It is opt_level = 4 that causes the compilation to generate a wrong model

sqchao · April 7, 2021, 2:18pm

Bug description：
I use opt_level=4 to compile a Keras model. Although the compiled model can be output normally, the predictive ability of the compiled model is lost.

To prove that the compilation error is caused by opt_level in statement with tvm.transform.PassContext(opt_level=4), I changed opt_level to 0,1,2,3, and the compiled model have correct results.

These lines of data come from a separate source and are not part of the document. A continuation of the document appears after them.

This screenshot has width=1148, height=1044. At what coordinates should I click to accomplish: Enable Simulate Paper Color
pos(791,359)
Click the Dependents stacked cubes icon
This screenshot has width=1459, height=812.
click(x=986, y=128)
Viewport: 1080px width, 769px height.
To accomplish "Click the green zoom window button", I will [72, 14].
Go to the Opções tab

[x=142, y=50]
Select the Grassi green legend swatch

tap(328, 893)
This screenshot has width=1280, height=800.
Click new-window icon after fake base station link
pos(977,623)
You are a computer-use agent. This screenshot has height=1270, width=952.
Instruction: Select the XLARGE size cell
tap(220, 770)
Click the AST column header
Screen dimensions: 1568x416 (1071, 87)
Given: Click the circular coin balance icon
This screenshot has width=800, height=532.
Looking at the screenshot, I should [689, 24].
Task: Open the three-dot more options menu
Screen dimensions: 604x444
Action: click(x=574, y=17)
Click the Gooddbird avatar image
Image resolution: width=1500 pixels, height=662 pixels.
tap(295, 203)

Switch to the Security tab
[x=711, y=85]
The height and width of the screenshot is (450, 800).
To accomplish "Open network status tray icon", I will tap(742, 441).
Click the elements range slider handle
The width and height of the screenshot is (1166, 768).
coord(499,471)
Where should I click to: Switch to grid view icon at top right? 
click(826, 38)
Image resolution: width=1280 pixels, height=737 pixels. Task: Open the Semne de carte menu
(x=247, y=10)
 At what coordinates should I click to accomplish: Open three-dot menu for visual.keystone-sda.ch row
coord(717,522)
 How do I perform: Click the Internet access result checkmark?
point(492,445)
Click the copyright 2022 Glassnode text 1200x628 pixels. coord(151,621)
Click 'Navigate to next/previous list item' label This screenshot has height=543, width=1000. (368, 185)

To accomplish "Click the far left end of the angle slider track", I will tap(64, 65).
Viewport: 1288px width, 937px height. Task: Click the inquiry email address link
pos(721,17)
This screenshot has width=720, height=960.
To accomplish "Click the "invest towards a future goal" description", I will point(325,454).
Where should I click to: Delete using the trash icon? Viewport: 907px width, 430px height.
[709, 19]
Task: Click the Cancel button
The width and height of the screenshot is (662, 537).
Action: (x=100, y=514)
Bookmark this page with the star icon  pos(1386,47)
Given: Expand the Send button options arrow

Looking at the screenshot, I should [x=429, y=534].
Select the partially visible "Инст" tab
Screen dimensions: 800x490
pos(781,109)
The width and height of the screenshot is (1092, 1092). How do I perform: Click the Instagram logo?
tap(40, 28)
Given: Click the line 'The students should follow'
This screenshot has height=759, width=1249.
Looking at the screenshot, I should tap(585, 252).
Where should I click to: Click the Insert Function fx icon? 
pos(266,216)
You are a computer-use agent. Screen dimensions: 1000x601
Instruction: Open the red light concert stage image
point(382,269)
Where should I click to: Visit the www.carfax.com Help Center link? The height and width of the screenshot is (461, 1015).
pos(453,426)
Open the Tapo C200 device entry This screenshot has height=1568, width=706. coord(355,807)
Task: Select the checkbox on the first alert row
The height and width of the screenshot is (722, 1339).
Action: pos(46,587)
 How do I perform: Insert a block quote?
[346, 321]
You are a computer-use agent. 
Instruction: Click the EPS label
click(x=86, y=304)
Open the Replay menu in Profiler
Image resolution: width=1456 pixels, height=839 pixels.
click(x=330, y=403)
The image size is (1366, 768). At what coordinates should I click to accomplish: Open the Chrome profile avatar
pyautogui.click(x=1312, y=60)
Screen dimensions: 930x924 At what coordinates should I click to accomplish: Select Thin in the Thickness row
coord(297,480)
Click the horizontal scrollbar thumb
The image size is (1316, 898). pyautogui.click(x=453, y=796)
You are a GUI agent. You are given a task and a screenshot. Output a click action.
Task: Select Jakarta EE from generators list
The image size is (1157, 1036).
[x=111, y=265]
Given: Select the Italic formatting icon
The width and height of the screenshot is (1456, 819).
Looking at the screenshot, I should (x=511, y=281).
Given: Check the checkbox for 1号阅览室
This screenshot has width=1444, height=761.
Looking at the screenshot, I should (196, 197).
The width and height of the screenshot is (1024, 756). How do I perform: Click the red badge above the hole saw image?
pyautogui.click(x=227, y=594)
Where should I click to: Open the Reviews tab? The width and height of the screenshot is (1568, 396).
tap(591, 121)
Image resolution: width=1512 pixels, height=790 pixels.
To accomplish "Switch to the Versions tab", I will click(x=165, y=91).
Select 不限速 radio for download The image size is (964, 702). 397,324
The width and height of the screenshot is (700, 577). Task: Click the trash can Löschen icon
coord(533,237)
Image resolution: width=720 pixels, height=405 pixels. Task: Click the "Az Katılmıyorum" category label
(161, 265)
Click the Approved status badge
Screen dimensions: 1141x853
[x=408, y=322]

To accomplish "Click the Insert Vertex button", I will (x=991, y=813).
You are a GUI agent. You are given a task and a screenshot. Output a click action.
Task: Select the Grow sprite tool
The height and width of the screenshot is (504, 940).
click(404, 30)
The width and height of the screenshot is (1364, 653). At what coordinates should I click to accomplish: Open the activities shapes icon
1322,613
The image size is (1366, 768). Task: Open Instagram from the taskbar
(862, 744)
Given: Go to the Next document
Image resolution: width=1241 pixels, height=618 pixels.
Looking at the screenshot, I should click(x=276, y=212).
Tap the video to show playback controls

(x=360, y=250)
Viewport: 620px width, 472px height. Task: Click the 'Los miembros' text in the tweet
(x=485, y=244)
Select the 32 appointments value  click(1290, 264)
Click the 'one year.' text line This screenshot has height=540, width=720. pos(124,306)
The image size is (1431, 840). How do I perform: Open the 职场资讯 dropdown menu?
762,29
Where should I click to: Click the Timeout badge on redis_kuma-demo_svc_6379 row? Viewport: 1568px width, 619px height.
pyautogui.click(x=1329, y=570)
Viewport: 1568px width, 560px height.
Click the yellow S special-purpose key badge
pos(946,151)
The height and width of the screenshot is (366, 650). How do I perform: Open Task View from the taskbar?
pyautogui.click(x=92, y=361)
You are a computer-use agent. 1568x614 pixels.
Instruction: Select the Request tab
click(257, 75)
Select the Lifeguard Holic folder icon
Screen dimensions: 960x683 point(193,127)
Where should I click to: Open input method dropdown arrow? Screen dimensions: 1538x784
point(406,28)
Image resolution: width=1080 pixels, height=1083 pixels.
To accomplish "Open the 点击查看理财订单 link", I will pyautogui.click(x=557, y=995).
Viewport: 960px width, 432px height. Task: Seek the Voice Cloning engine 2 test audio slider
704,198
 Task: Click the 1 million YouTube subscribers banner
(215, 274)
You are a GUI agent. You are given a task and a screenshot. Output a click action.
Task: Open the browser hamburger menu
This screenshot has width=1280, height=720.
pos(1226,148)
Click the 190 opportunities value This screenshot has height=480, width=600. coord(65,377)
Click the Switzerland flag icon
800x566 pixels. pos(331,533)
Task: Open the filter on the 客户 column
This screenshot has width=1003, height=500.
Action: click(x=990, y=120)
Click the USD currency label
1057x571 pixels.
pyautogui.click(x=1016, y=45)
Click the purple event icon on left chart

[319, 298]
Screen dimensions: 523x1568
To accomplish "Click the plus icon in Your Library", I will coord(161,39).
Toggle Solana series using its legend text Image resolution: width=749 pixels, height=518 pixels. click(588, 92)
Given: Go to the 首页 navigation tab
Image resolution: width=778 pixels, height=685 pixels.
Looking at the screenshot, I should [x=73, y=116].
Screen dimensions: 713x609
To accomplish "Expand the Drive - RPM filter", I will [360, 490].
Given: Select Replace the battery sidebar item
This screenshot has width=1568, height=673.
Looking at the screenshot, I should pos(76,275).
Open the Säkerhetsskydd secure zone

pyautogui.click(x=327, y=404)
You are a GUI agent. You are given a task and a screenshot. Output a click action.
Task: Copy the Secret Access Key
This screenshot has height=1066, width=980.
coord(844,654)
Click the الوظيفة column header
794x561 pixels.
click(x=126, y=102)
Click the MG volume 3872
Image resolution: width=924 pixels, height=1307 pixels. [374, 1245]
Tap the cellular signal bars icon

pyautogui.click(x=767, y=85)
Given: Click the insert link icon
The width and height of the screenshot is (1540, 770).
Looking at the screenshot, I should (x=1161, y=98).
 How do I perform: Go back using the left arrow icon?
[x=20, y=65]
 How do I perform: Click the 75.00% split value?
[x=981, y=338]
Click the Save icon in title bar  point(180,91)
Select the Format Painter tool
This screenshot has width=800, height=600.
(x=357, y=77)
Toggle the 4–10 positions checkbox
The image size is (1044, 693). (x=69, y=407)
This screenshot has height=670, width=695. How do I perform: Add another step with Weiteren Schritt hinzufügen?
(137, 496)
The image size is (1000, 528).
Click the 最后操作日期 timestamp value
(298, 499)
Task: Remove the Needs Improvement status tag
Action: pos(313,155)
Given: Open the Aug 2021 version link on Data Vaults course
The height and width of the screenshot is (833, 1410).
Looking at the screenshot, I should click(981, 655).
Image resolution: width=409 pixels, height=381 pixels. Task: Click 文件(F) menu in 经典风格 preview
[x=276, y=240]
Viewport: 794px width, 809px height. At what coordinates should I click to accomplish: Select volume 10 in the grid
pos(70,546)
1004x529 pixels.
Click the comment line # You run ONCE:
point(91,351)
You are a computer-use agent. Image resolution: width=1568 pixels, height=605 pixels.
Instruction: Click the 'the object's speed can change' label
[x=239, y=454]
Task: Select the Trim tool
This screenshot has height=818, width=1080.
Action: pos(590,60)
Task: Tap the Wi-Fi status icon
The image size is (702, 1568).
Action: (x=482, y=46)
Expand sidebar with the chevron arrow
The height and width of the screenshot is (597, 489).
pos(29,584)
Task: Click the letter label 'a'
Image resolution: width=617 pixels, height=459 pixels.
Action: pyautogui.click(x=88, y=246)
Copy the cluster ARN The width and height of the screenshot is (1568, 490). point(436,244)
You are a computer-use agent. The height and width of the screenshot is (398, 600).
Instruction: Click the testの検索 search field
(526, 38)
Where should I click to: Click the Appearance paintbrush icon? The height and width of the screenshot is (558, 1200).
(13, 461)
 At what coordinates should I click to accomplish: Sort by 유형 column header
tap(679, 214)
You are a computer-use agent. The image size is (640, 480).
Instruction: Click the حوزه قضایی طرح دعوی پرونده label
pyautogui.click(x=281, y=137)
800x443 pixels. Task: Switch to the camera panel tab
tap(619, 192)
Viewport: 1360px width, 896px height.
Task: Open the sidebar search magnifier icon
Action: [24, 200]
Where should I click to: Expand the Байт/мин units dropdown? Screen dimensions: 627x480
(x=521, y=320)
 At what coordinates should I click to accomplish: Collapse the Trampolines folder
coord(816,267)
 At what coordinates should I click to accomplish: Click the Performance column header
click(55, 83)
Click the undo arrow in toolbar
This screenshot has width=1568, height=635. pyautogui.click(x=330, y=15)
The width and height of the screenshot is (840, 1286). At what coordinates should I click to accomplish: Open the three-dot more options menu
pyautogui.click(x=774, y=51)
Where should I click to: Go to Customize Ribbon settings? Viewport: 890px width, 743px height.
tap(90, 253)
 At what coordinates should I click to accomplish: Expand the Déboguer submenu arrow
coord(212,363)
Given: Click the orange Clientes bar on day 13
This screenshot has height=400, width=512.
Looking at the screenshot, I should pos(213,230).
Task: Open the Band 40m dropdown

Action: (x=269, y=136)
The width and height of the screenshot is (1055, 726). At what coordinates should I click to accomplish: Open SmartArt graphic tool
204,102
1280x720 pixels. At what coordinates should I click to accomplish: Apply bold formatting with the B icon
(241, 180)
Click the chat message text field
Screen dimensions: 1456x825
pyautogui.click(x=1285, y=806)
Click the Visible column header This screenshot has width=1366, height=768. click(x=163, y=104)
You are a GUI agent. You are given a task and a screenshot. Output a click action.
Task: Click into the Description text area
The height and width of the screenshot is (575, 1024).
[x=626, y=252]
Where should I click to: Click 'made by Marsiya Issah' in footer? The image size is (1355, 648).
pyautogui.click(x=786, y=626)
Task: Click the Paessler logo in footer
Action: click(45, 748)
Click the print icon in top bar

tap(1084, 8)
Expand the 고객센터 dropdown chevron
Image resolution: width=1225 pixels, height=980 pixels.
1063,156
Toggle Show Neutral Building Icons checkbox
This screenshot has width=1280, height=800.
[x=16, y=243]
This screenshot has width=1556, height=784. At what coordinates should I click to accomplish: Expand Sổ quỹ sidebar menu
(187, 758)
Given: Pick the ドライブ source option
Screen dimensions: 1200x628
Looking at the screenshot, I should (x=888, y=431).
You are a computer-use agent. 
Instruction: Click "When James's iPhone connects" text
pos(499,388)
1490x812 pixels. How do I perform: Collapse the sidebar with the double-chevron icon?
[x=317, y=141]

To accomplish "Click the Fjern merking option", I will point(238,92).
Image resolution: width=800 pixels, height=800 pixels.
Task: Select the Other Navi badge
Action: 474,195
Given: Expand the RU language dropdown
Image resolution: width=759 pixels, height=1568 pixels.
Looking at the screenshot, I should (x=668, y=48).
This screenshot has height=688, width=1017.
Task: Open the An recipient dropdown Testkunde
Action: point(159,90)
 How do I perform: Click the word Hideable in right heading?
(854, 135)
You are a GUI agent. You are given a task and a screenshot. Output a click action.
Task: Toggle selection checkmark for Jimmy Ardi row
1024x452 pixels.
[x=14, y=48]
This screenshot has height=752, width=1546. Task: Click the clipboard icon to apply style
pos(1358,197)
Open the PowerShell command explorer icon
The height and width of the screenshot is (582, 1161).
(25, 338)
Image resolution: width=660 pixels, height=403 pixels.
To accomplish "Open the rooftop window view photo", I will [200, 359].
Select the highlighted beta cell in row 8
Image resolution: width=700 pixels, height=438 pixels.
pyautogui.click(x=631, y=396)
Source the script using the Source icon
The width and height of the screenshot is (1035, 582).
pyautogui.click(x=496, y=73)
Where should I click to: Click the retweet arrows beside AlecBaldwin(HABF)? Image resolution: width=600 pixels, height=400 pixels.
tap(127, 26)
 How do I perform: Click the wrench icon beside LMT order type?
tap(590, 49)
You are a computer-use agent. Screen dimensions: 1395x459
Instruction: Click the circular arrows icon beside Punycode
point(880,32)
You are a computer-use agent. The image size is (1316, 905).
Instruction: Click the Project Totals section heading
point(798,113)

Therefore, this bug is related with opt_level =4.

Question : Is this a bug from TVM?

I compared the prediction results of model before and after compilation using the statement np.testing.assert_allclose(res_onnx, res_tvm, rtol=1e-3, atol=1e-3) , and the outputs are as follows. Note that the predict result from compiled model is not fixed, but always wrong！

Reproducible script:

import keras
import tvm
import tvm.relay as relay
import numpy as np
from PIL import Image
from tvm.contrib import graph_runtime


def image_resize(x, shape):
    x_return = []
    for x_test in x:
        tmp = np.copy(x_test)
        img = Image.fromarray(tmp.astype('uint8')).convert('RGB')
        img = img.resize(shape, Image.ANTIALIAS)
        x_return.append(np.array(img))
    return np.array(x_return)


def getTestData():
    data_path = "imagenet-val-10.npz"
    data = np.load(data_path)
    x, y = data['x_test'], data['y_test']
    input_shape = [299, 299]
    input_precessor = keras.applications.inception_v3.preprocess_input

    x_resize = image_resize(np.copy(x), input_shape)
    x_test = input_precessor(x_resize)
    y_test = keras.utils.to_categorical(y, num_classes=1000)
    return x_test, y_test


if __name__ == '__main__':
    model_path = 'inception_v3-imagenet_origin.h5'
    batch_size = 1
    predict_model = keras.models.load_model(model_path)
    x_test, y_test = getTestData()
    res_frame = predict_model.predict(x_test[:batch_size])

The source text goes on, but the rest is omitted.